As consumer knowledge improves training is absolutely vital
FROM pubs and bars to hotels and restaurants, no licensed business can reach its full potential without talented staff on the team. And with post-Brexit migration issues still to be ironed out, coupled with record low unemployment, it’s arguably never been more important to hold on to and invest in good quality staff.
That was the general consensus among training providers, who told SLTN a comprehensive staff training programme can be advantageous – in more ways than one.
Michael Soderquest, lessee capability manager at Star Pubs & Bars, reckons many people working in today’s on-trade have a desire to push their careers forward.
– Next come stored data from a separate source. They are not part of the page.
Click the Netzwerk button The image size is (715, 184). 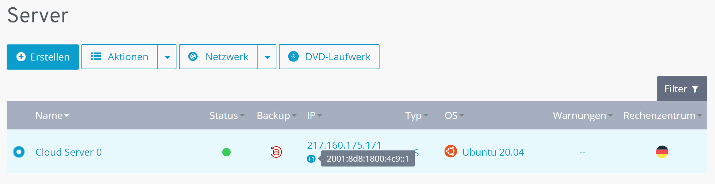(218, 57)
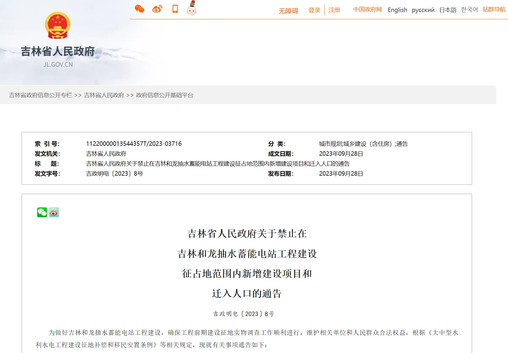Click the WeChat icon in top header
508x353 pixels.
pyautogui.click(x=139, y=9)
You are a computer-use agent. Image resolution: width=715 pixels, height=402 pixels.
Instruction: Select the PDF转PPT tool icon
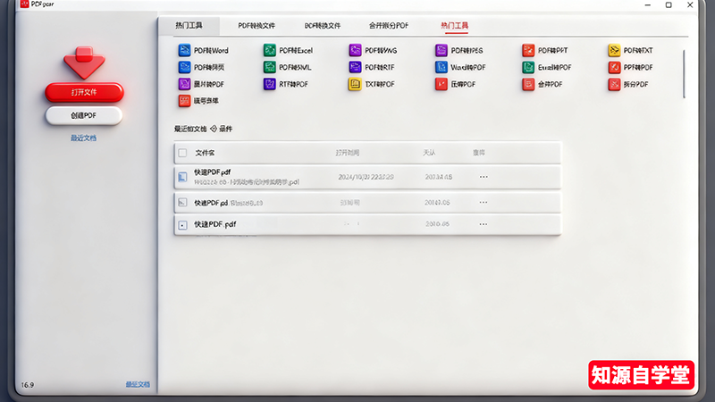(x=529, y=51)

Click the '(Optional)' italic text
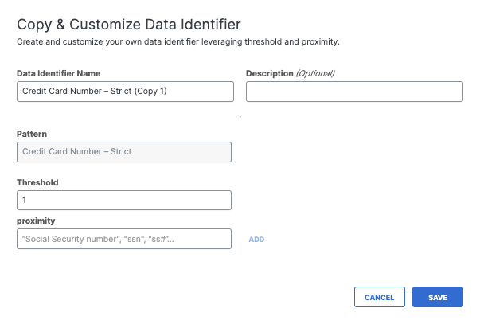point(315,73)
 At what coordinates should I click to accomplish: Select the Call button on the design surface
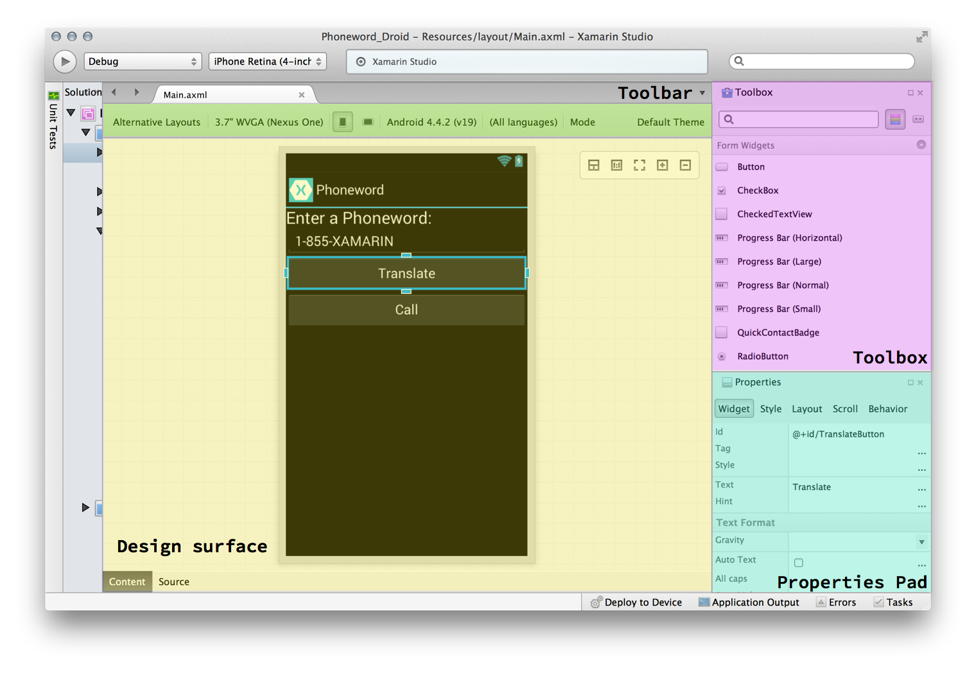406,310
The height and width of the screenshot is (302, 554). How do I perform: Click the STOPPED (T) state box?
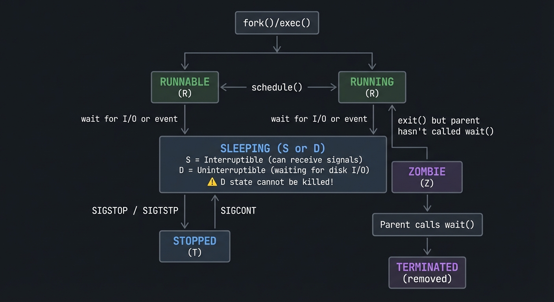194,246
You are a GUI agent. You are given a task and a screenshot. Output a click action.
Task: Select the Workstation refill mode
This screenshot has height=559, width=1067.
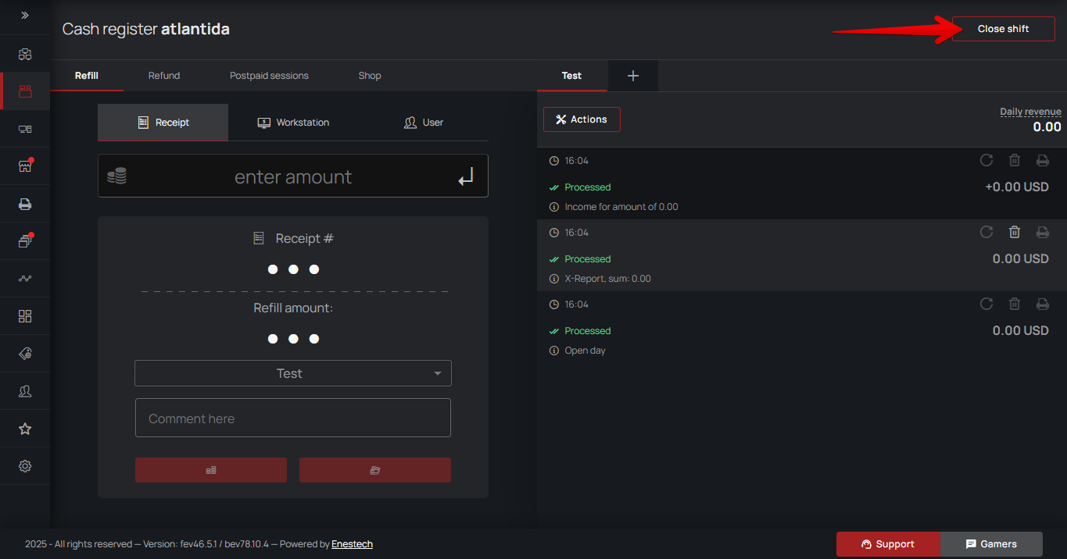[x=293, y=123]
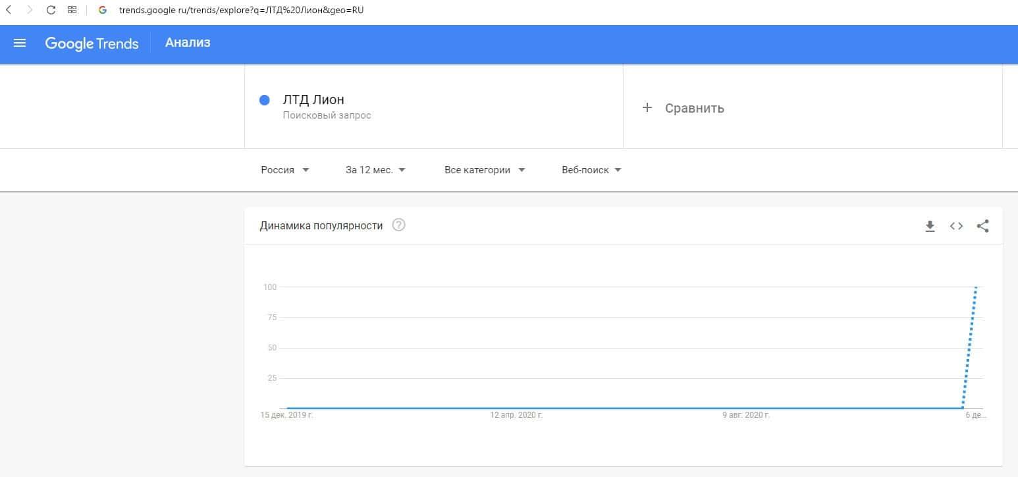The width and height of the screenshot is (1018, 477).
Task: Click the Google Trends logo
Action: pos(92,43)
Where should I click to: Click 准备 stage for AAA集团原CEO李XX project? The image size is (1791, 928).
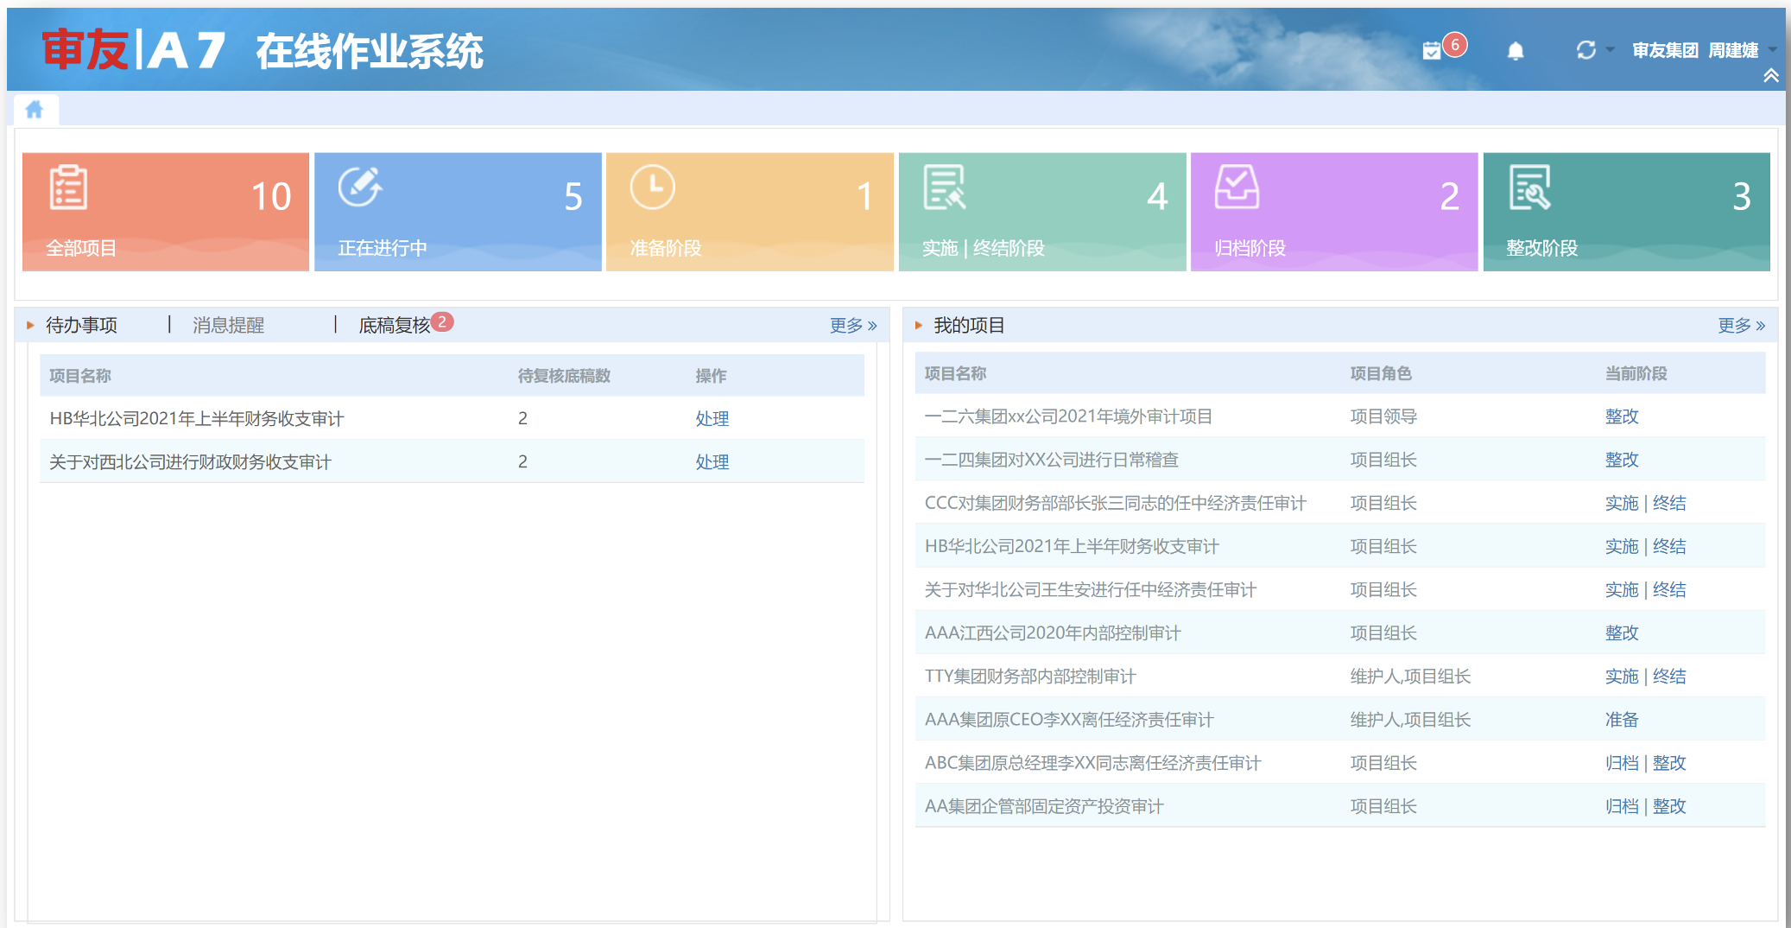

“Good people want to be developed, they want to learn and take more responsibility and they want to be creative,” said Soderquest.
“Not training people frustrates all these ambitions.”
Training and developing people also increases staff retention, according to Soderquest, who said: “This, in turn, keeps staff knowledge within the business, which improves standards and profitability as well as reducing management time spent recruiting.”
He added that, in the wake of Brexit uncertainty, which could see the number of European hospitality workers decrease and competition for “good staff” rise, employee retention “must be a priority”.
Echoing this view, Jamie Shields, head of drinks education at training firm Solid Liquids, said with “the trend of the informed consumer”, the trade “more than ever needs to ensure staff are as knowledgeable and skilled as possible”.
Good people want to be developed, they want to learn and they want to take on more responsibility.
He explained that as expectations start to rise among consumers, staff “must have the ability, enthusiasm, and motivation to meet these expectations, which can only come through continuous training”.
Joanne Worrall, director of Twist Training, agreed, stating “it is no longer an option to not invest in your team”.
“Your staff are your ethos, image, and the face of your business,” she said.
“How much you invest will depend on budget but it needn’t be expensive or time consuming, and a great training plan – where staff feel valued – can, in the long-term, reduce costs and increase business.”
Every business must cover the basics to remain compliant with licensing law, however, said Jane Wilson of Alcohol Focus Scotland, who reminded operators that licensing training is mandatory for all staff who serve or sell alcohol – and personal licence holders must undertake refresher training every five years.
“Completing this training should ensure that staff have sufficient knowledge of and are compliant with licensing legislation,” said Wilson.
Beyond legalities, Shields of Solid Liquids reckons the right training programme “must go beyond the typical brand-led training, which is often too narrow in scope, and cover not just product knowledge but customer service and practical skills”.
“A good training programme must be relevant, specific, regular, and challenging,” said Shields.
“We believe there are three core aspects of training: product knowledge, customer service, and practical skills.”
Shields explained that while many training initiatives help staff with particular issues, operators should be training their staff as to why certain processes are followed.
“Teaching ‘why’ gives staff not only the required outcome, but the skills necessary to adapt to different situations,” he said.